#### MATERIAL SHOWN

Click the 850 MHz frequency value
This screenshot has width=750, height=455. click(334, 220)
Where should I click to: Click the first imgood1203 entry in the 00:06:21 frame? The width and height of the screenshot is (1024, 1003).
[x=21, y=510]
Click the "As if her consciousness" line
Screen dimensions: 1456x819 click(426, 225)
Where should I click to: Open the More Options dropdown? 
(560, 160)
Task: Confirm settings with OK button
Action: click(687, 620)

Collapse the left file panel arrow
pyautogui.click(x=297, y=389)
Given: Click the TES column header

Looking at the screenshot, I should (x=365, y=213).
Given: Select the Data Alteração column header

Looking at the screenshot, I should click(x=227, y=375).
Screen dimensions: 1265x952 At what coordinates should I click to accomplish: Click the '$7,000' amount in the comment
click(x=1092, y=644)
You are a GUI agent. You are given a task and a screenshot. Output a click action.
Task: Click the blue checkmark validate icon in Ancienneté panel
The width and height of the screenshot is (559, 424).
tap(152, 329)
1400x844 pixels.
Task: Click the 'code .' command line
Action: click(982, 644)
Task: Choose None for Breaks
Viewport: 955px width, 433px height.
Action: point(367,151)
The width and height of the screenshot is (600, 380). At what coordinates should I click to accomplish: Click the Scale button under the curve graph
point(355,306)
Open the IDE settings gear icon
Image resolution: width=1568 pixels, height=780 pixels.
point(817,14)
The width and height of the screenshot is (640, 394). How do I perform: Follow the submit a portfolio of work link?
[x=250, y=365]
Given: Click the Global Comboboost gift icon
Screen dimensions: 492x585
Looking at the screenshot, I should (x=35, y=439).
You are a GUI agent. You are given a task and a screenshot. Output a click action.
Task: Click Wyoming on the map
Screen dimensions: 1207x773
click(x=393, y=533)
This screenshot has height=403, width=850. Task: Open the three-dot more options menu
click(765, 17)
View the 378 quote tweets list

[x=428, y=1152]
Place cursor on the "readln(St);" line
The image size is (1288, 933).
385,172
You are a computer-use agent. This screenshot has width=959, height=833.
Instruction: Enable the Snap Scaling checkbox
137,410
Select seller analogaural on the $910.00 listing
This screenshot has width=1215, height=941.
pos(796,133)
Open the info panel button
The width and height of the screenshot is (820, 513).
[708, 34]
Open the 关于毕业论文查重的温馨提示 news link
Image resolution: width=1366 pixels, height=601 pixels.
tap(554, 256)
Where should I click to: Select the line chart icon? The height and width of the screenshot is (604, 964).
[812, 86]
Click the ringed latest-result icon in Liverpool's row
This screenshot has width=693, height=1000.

########

Copy out the listing above, substituting "desktop agent" for every occurrence of "GUI agent" and leaving everything else unchanged.

Click the 850 MHz frequency value
This screenshot has width=750, height=455. click(334, 220)
Where should I click to: Click the first imgood1203 entry in the 00:06:21 frame? The width and height of the screenshot is (1024, 1003).
[x=21, y=510]
Click the "As if her consciousness" line
Screen dimensions: 1456x819 click(426, 225)
Where should I click to: Open the More Options dropdown? 
(560, 160)
Task: Confirm settings with OK button
Action: click(687, 620)

Collapse the left file panel arrow
pyautogui.click(x=297, y=389)
Given: Click the TES column header

Looking at the screenshot, I should (x=365, y=213).
Given: Select the Data Alteração column header

Looking at the screenshot, I should click(x=227, y=375).
Screen dimensions: 1265x952 At what coordinates should I click to accomplish: Click the '$7,000' amount in the comment
click(x=1092, y=644)
You are a desktop agent. You are given a task and a screenshot. Output a click action.
Task: Click the blue checkmark validate icon in Ancienneté panel
The width and height of the screenshot is (559, 424).
tap(152, 329)
1400x844 pixels.
Task: Click the 'code .' command line
Action: click(982, 644)
Task: Choose None for Breaks
Viewport: 955px width, 433px height.
Action: point(367,151)
The width and height of the screenshot is (600, 380). At what coordinates should I click to accomplish: Click the Scale button under the curve graph
point(355,306)
Open the IDE settings gear icon
Image resolution: width=1568 pixels, height=780 pixels.
point(817,14)
The width and height of the screenshot is (640, 394). How do I perform: Follow the submit a portfolio of work link?
[x=250, y=365]
Given: Click the Global Comboboost gift icon
Screen dimensions: 492x585
Looking at the screenshot, I should (x=35, y=439).
You are a desktop agent. You are given a task and a screenshot. Output a click action.
Task: Click Wyoming on the map
Screen dimensions: 1207x773
click(x=393, y=533)
This screenshot has height=403, width=850. Task: Open the three-dot more options menu
click(765, 17)
View the 378 quote tweets list

[x=428, y=1152]
Place cursor on the "readln(St);" line
The image size is (1288, 933).
385,172
You are a computer-use agent. This screenshot has width=959, height=833.
Instruction: Enable the Snap Scaling checkbox
137,410
Select seller analogaural on the $910.00 listing
This screenshot has width=1215, height=941.
pos(796,133)
Open the info panel button
The width and height of the screenshot is (820, 513).
[708, 34]
Open the 关于毕业论文查重的温馨提示 news link
Image resolution: width=1366 pixels, height=601 pixels.
tap(554, 256)
Where should I click to: Select the line chart icon? The height and width of the screenshot is (604, 964).
[812, 86]
Click the ringed latest-result icon in Liverpool's row
This screenshot has width=693, height=1000.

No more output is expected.